The other amendment to Part VI, in clause 25, involves the extension of the operation of section 90 of the Act. That section deals with legitimation by virtue of a foreign marriage, and presently has no operation where the relevant foreign law does not recognise the status of illegitimacy. The amendment will deal with such a case by treating a child as legitimate if its parents subsequently marry. The opportunity has also been taken to amend the application provisions of sections 89 and 90 so that they operate on the domicile of either parent, rather than only that of the child's father. This change reflects the situation in which a married woman now has a separate domicile, since the enactment of the Domicile Act 1982.

Notice of Intended Marriage

Minor amendments are made by clause 16 to section 42 of the Act to improve the operation of the provisions dealing with notices of intended marriage. The most important is the extension, from three months to six months, of the maximum period prior to the date of the marriage within which the notice can be filed. Extension of this time will allow celebrants and parties greater flexibility in making arrangements. The Family Law Council has considered this proposal, which has been put by civil celebrant groups, and sees no objection to it. Australian diplomatic officials are added to the list of those who may witness a notice of intended marriage. This will make the necessary paperwork easier for those who have to come from outside Australia to marry in Australia.

Fees for Civil Celebrants

The Bill inserts provisions to provide that a civil marriage celebrant is not entitled to charge a fee for the solemnisation of a marriage higher than that prescribed by the regulations.

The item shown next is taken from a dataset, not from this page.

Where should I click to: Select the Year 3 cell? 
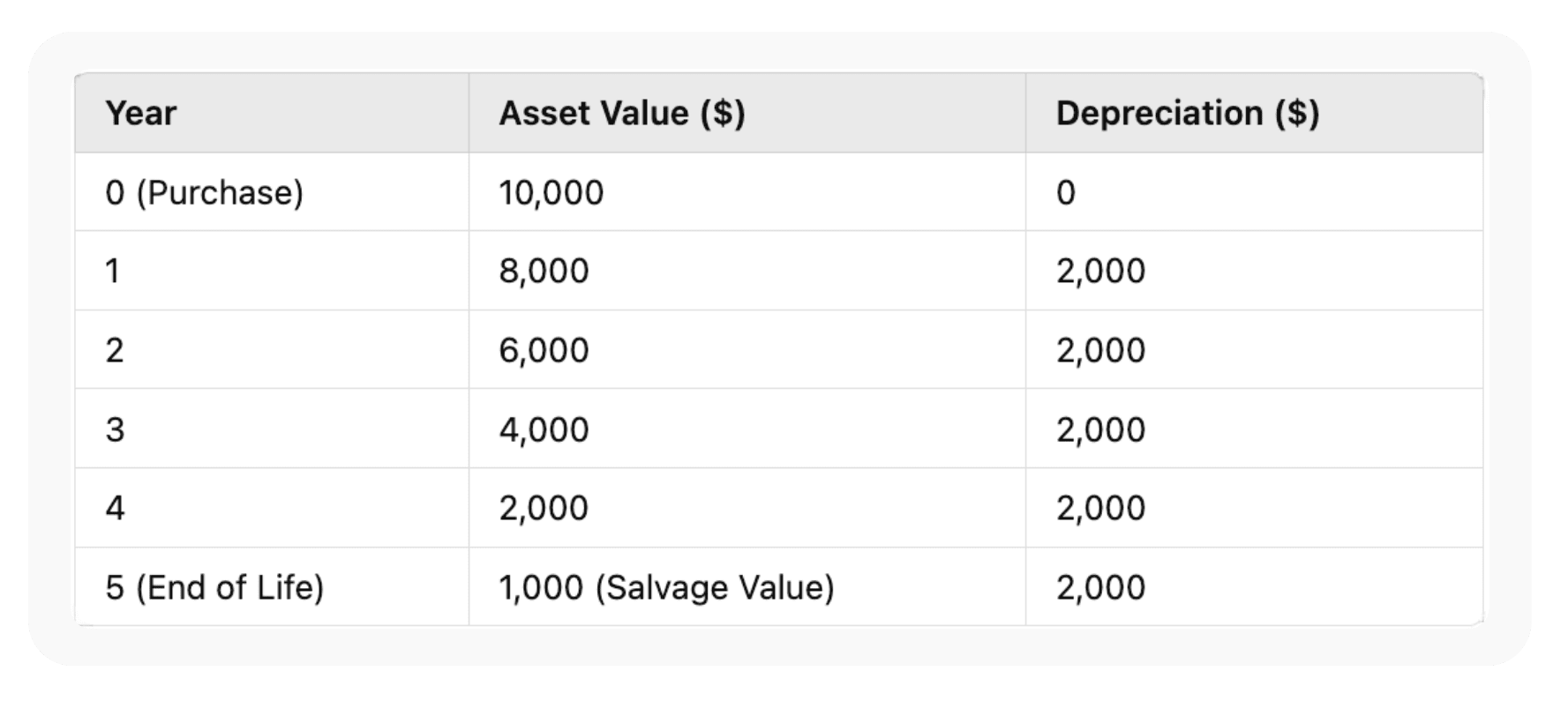(115, 429)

This will make it clear that the prescribed fees are the legal maximum that can be demanded for solemnisation. It seems desirable, in light of the particularly vulnerable position of parties about to be married, that there be a clear legislative statement to this effect, for the protection of both parties and celebrants. It is not intended by this provision to affect the ability of celebrants to make reasonable charges for other matters ancillary to the actual solemnisation, such as flowers or music. I should also point out that the Government is keeping under review the level of fees to ensure, consistent with overall economic restraint, that the fees represent an adequate remuneration for this important service. Early last year the fees payable were significantly increased in light of these principles.

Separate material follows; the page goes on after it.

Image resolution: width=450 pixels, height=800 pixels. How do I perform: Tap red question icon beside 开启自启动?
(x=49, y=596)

Provision of 'Marriage Education'

As a continuing part of the Government's response to recommendation 61 of the Joint Select Committee on the Family Law Act-that 'education for marriage and family life be further supported'-the concept of 'pre-marital education' in part 1A of the Act is broadened to that of 'Marriage Education', by clauses 5 to 9. Organisations working in the area of pre-marital education have often indicated that one of the most useful times to engage in education for marriage is in that period shortly after the marriage has been entered into. Recently this Parliament enacted long needed changes to the laws governing the termination of marriage. This Bill represents another facet of the Government's commitment to resolving the problems faced by ordinary men and women in Australia in that most personal area of their lives. Particularly in extending the grounds for recognition of marriages entered into overseas, in ensuring the legitimacy of children recognised as such by State laws, and in broadening the scope of education for married life, this Bill is an affirmative statement of the importance of marriage as a fundamental and enduring institution. The Bill has no financial implications. I commend the Bill to the House.